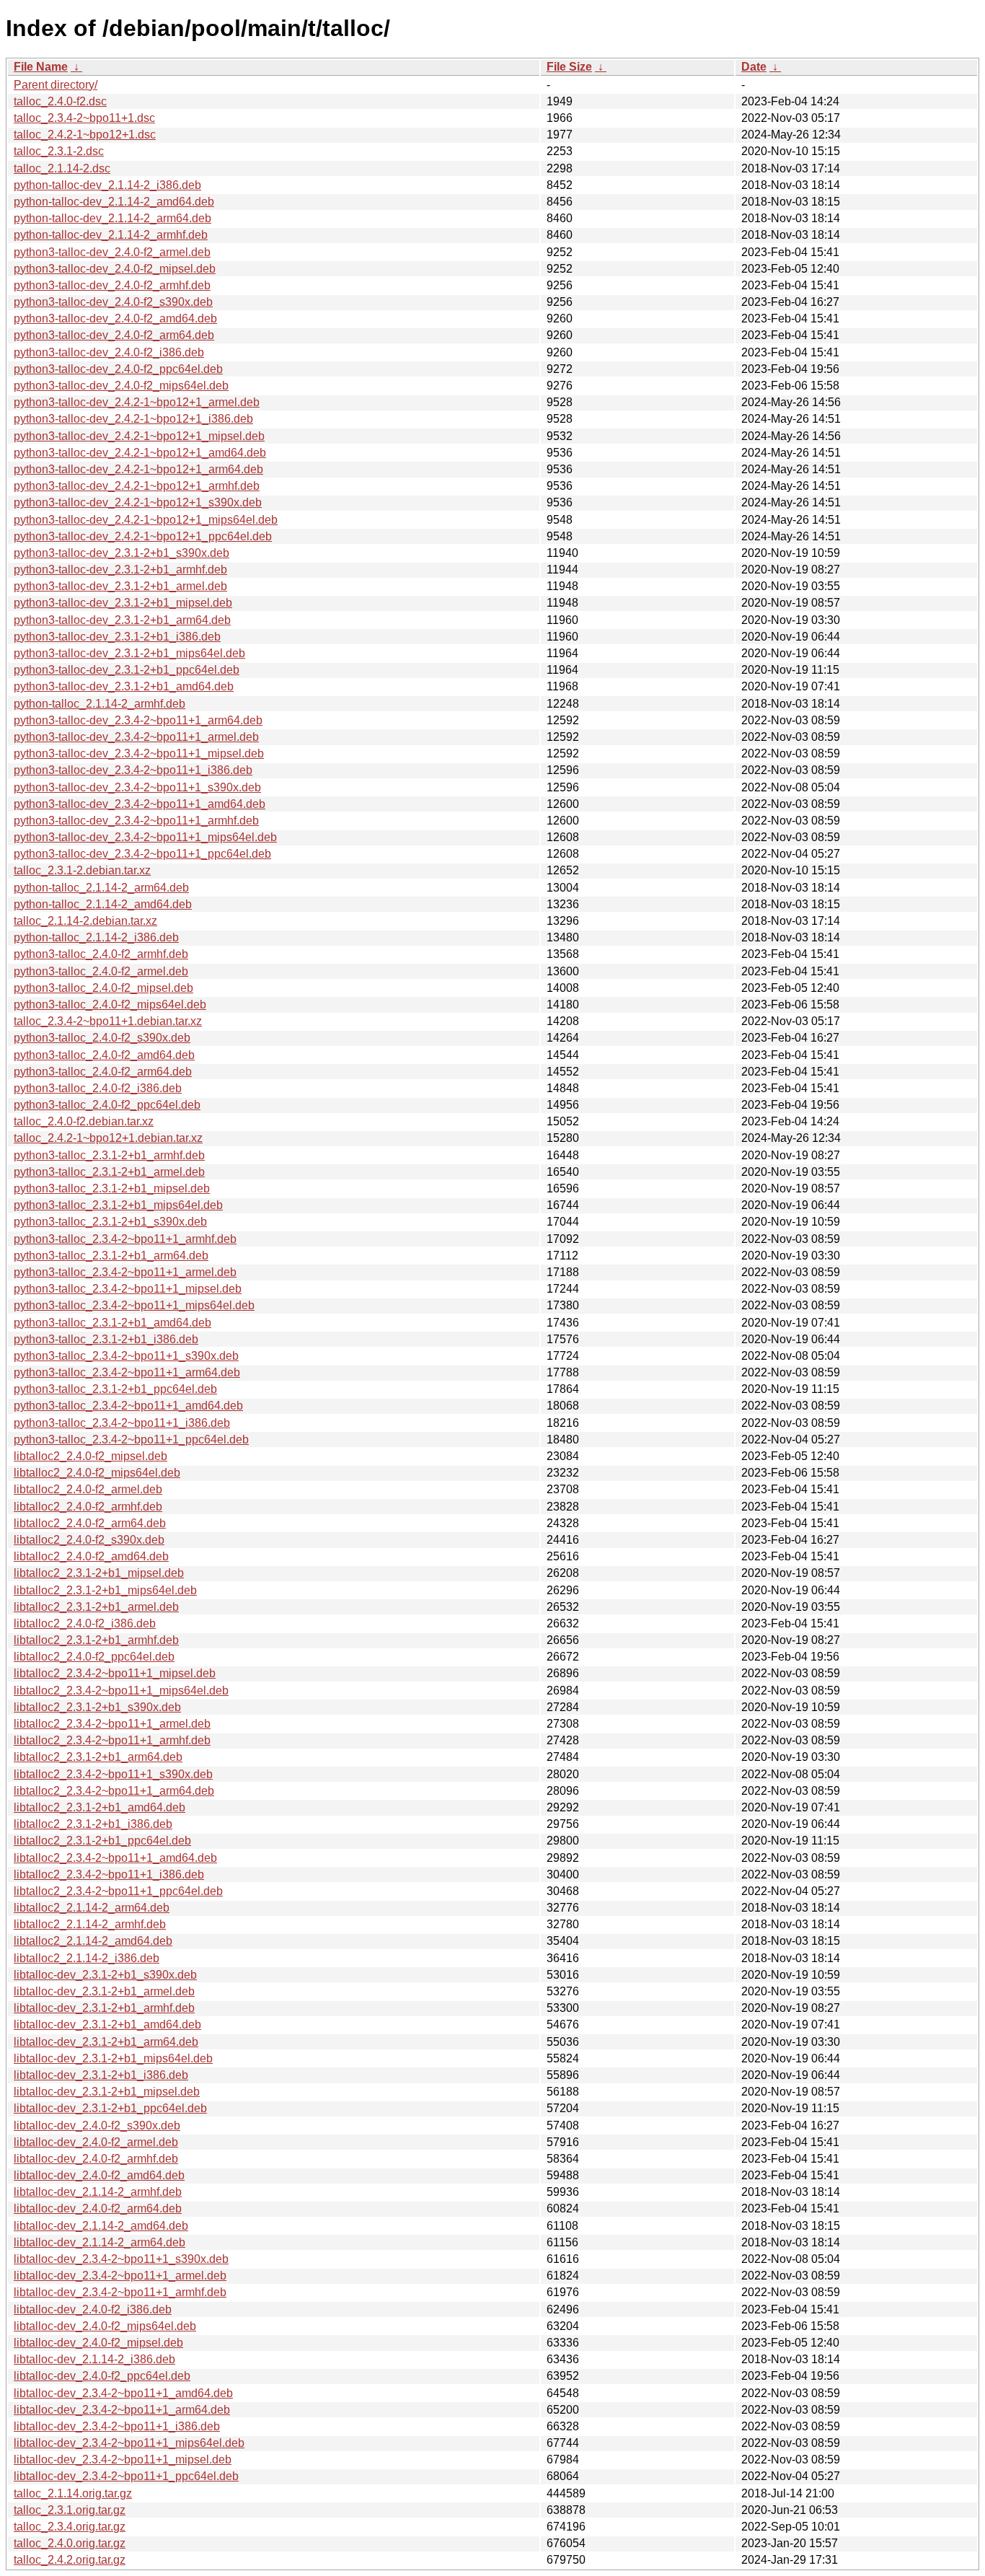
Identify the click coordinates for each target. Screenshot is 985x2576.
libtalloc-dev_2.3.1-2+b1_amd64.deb (107, 2024)
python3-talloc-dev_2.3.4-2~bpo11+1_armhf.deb (136, 820)
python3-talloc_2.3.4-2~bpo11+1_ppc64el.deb (131, 1439)
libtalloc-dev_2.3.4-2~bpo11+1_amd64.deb (123, 2393)
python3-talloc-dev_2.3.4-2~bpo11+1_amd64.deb (139, 804)
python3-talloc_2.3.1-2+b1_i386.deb (106, 1339)
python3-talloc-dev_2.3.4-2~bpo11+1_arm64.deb (138, 720)
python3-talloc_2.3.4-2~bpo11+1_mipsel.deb (128, 1289)
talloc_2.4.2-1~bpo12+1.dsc (85, 134)
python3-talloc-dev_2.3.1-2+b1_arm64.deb (122, 620)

==*==

**TASK STATEMENT:**
The reply must hold exactly the lines from the one containing "libtalloc-dev_2.3.1-2+b1_amd64.deb (107, 2024)" to the last line of the entries, and nothing more.

**TASK SOLUTION:**
libtalloc-dev_2.3.1-2+b1_amd64.deb (107, 2024)
python3-talloc-dev_2.3.4-2~bpo11+1_armhf.deb (136, 820)
python3-talloc_2.3.4-2~bpo11+1_ppc64el.deb (131, 1439)
libtalloc-dev_2.3.4-2~bpo11+1_amd64.deb (123, 2393)
python3-talloc-dev_2.3.4-2~bpo11+1_amd64.deb (139, 804)
python3-talloc_2.3.1-2+b1_i386.deb (106, 1339)
python3-talloc-dev_2.3.4-2~bpo11+1_arm64.deb (138, 720)
python3-talloc_2.3.4-2~bpo11+1_mipsel.deb (128, 1289)
talloc_2.4.2-1~bpo12+1.dsc (85, 134)
python3-talloc-dev_2.3.1-2+b1_arm64.deb (122, 620)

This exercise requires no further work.